Required work →
Without the pictures, output the records below exactly as they are.

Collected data
++++++++++++++++++++

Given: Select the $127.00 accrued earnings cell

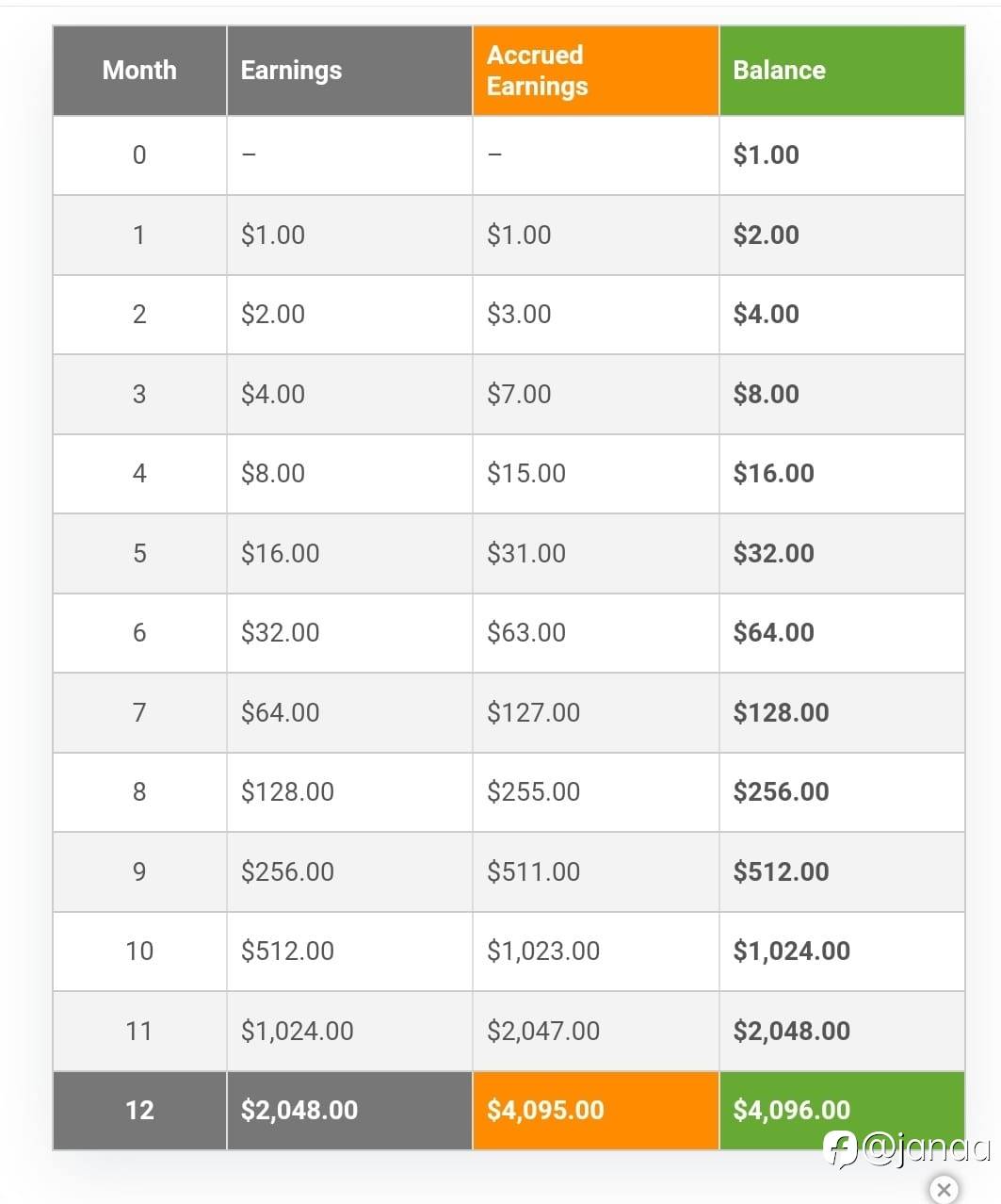Looking at the screenshot, I should coord(533,712).
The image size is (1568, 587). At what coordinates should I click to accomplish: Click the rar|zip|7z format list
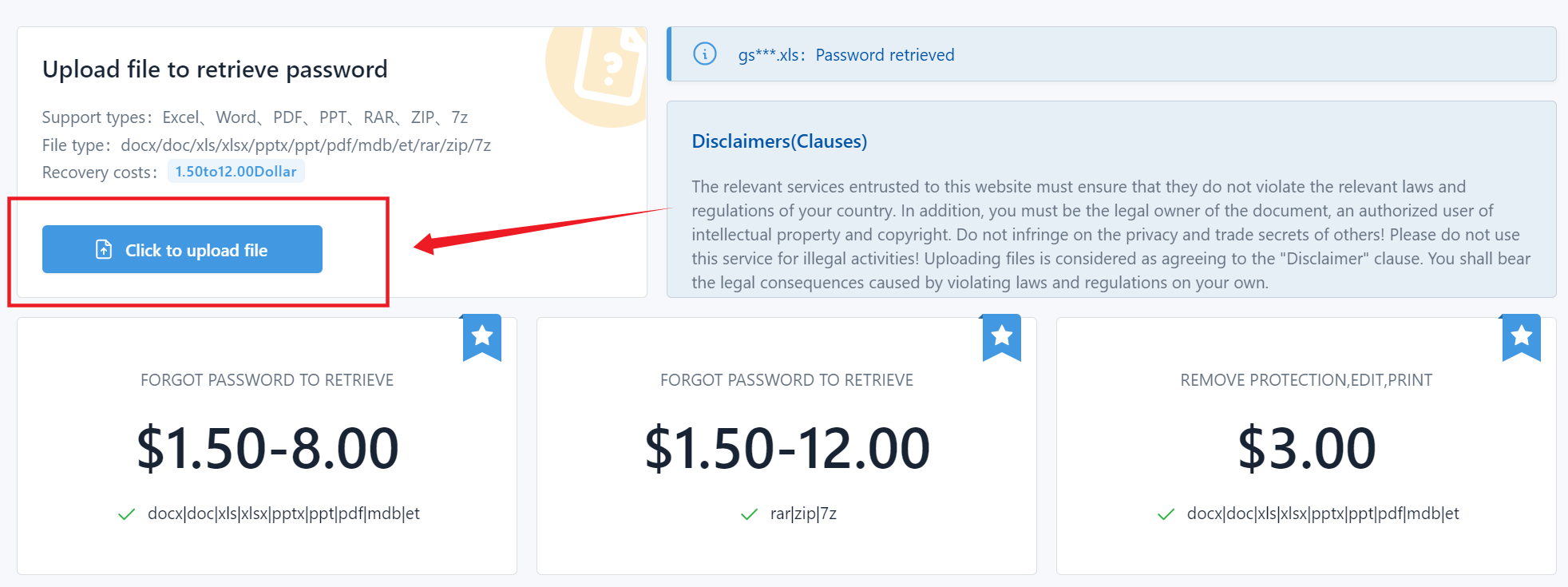coord(803,514)
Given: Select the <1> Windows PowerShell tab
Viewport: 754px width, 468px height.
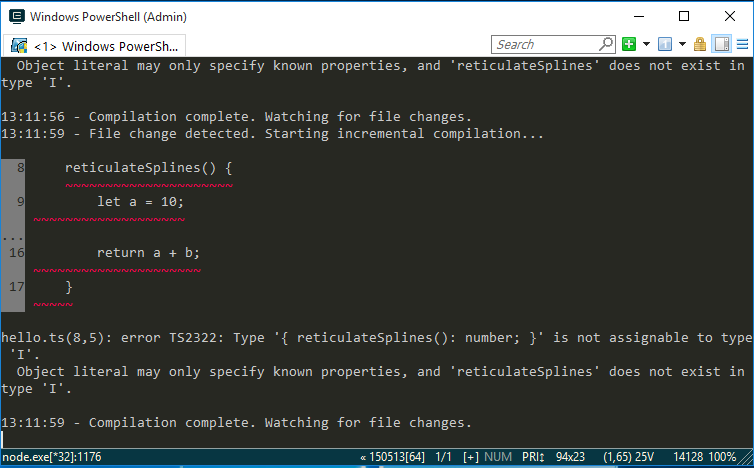Looking at the screenshot, I should [x=95, y=46].
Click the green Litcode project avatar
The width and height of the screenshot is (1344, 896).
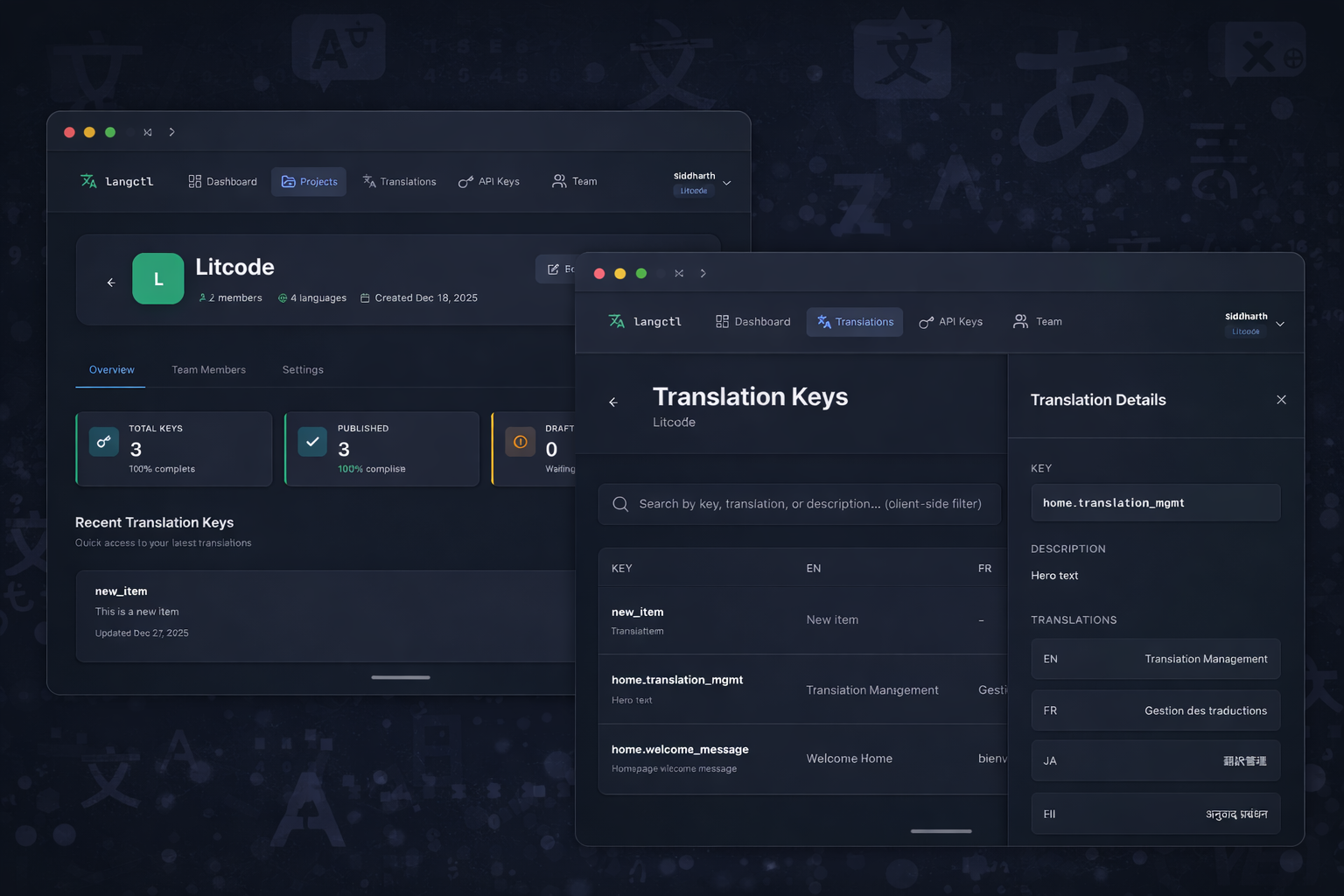(158, 279)
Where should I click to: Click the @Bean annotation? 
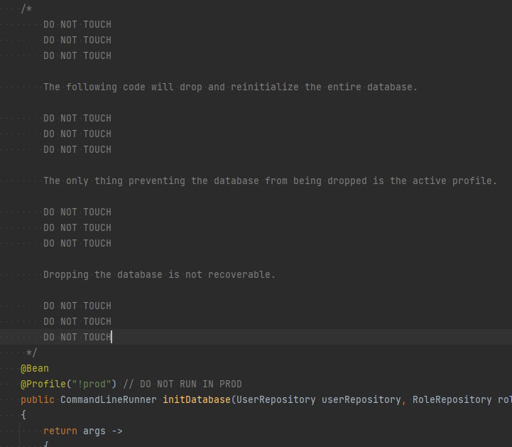pyautogui.click(x=35, y=368)
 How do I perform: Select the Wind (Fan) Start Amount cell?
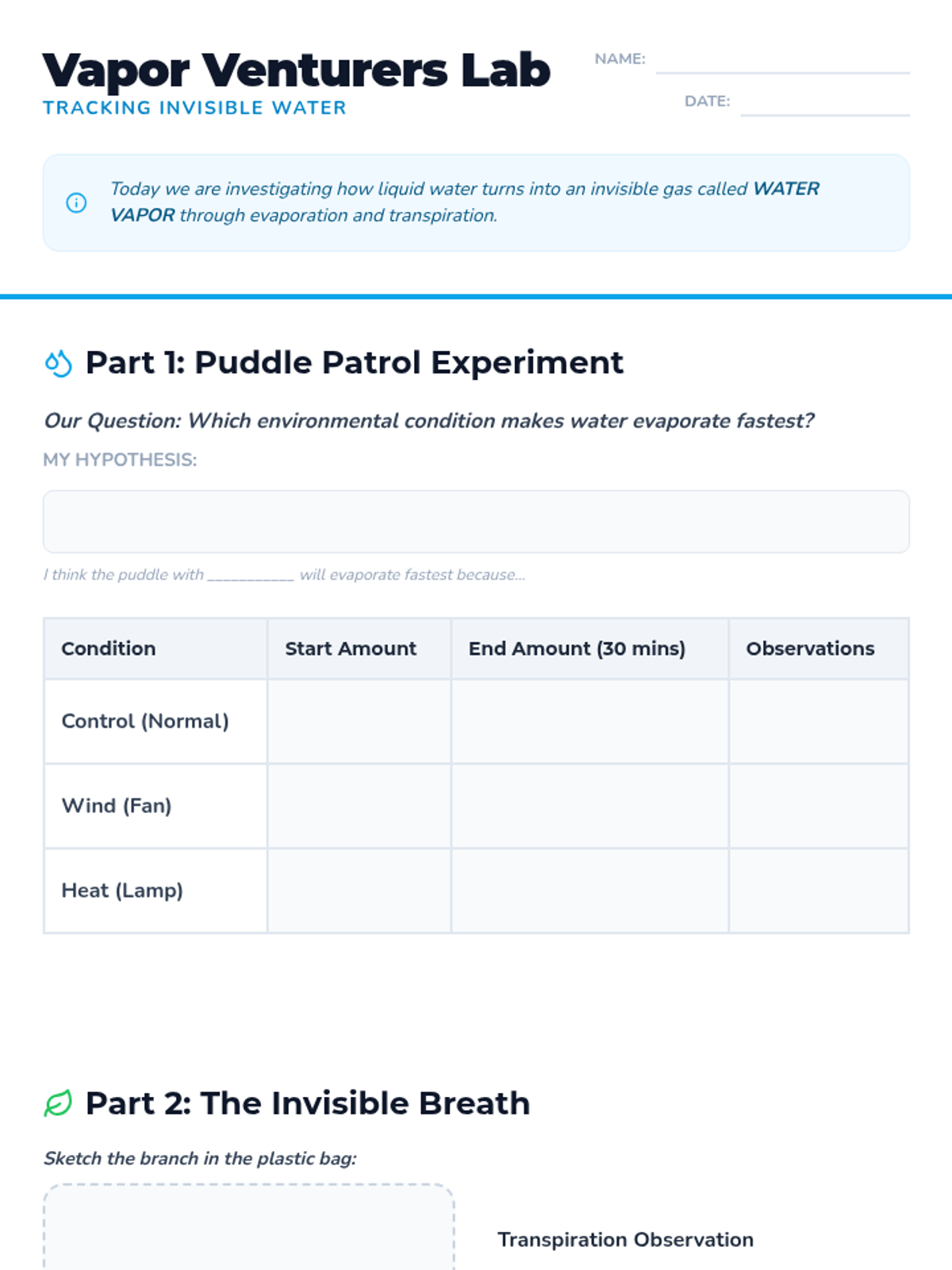(x=359, y=806)
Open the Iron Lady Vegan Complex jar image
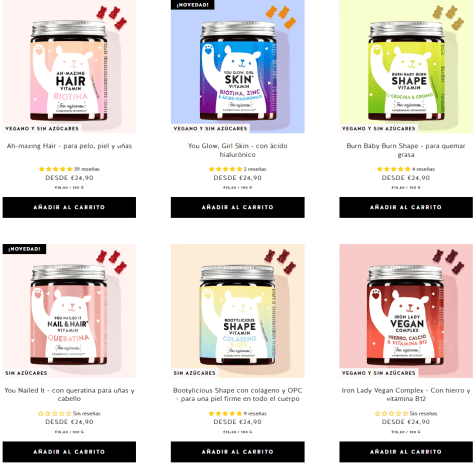The width and height of the screenshot is (475, 465). tap(406, 311)
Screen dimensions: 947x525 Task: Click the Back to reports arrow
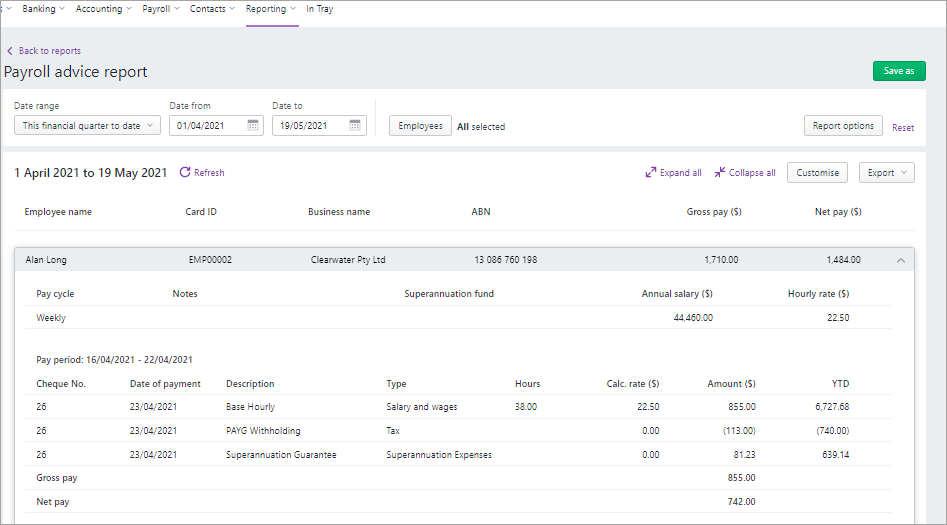[x=10, y=51]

++++++++++++++++++++

Answer for this exercise →
Given: Select the $127.00 accrued earnings cell

Looking at the screenshot, I should coord(533,712).
The image size is (1568, 587). At what coordinates should I click to accomplish: Click the rar|zip|7z format list
coord(803,514)
Given: Select the <1> Windows PowerShell tab
Viewport: 754px width, 468px height.
Looking at the screenshot, I should [x=95, y=46].
Click the green Litcode project avatar
The width and height of the screenshot is (1344, 896).
(158, 279)
Where should I click to: Click the @Bean annotation? 
pyautogui.click(x=35, y=368)
 How do I perform: Select the Wind (Fan) Start Amount cell?
(x=359, y=806)
Open the Iron Lady Vegan Complex jar image
The width and height of the screenshot is (475, 465). tap(406, 311)
Screen dimensions: 947x525 Task: Click the Back to reports arrow
[x=10, y=51]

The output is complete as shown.